Я просрочил три финишных срока, рискуя навлечь на себя гнев леди Часс. Я отказался от пяти набросков и уничтожил две, почти готовых скульптуры.
Все это было не то.
Финальный вариант был сделан из металла. Им я тоже не очень доволен. В нем нет правды, настоящей правды. Но, Дом Часс больше не хотел ждать.
Теперь он стоит на месте, где раньше был Торговый центр Вервунхайва. Сам улей был снесен, и превратился в пустоши и равнины. Осколки рокрита, кости и пустые гильзы все еще можно найти среди продуваемых всеми ветрами полей.
Он стал моей самой знаменитой работой. Какая ирония.
Вообще то, я рад.
И, когда говорю это, поднимаю руку, как Фейгор. С тех пор я сделал много такого, что кажется мне более важным. Но, вы не можете изменить того, что сделали раньше.

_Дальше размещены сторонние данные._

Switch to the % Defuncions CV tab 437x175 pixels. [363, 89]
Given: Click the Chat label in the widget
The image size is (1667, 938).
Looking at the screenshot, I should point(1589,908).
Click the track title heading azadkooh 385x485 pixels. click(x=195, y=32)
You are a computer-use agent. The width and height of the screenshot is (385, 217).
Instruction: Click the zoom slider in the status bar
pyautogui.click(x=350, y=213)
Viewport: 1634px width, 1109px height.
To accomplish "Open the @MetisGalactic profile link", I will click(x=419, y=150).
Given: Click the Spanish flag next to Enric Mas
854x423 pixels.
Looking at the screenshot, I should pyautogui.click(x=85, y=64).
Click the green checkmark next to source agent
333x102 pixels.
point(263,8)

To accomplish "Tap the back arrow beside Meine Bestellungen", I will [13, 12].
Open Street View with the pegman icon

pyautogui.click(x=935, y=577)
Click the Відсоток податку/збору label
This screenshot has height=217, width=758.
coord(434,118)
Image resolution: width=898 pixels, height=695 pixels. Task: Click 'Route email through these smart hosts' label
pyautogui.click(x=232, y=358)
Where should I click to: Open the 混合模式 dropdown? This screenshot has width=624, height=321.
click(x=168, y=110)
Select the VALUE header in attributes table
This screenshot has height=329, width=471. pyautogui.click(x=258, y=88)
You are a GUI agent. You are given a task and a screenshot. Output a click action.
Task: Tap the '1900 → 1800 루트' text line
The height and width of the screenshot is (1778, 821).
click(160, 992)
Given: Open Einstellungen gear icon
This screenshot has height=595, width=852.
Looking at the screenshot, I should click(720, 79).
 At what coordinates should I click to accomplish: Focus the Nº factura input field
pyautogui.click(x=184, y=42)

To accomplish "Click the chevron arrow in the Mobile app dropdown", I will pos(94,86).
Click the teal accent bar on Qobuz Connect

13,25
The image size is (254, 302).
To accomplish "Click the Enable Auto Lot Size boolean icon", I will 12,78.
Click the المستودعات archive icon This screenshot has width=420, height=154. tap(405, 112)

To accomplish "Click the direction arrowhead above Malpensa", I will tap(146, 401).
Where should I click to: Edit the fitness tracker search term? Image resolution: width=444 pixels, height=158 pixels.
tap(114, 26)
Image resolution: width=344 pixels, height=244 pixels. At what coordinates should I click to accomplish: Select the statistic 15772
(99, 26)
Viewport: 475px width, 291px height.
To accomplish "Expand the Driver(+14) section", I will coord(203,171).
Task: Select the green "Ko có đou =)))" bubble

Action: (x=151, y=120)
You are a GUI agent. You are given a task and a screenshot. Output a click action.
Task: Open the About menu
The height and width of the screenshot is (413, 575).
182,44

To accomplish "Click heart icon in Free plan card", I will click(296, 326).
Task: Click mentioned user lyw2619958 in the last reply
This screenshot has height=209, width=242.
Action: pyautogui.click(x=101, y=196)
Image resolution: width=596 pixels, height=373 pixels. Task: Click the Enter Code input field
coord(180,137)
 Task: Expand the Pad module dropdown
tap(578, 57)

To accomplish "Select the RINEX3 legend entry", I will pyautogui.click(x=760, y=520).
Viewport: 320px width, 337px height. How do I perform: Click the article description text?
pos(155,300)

Это одинокий имперский гвардеец. Он отлит из металла, переплавленного оружия, которое было собрано на руинах улья. Он не из Танисских Призраков, он вообще ни на кого не похож. Одна рука его поднята, кулак сжат, но это не знак победы, но решительности, как один из боевых сигналов Баффлза. Он стоит свободно, словно полковник Корбек и, в повороте его головы, я узнаю оптимизм гвардейца Брэгга. В нем есть открытая честность Мило. В нем есть, и мне нравится так думать, смертоносность Рауни. В нем есть, и это черта всех памятников, ужасающая неподвижность Мактага.
Его называют Мемориалом Часса и на подножии, большими буквами написано, что Дом Часс оплатил создание этого монумента, в честь павшим у Вервунхайва. Где-то там, в уголке написано, что автор его — Туро из НордКола. Монумент стоит на травянистом склоне, охраняя некрополь, который когда-то звался Вервунхайвом. Он может стоять целую вечность.
В этом памятнике нет ничего от самого Гаунта. Потому, что я так с ним и не познакомился. Как я уже говорил, на самом деле я толком их и не знал. Но, в этом памятнике есть нечто от его людей, и — я верю в это — есть и он сам.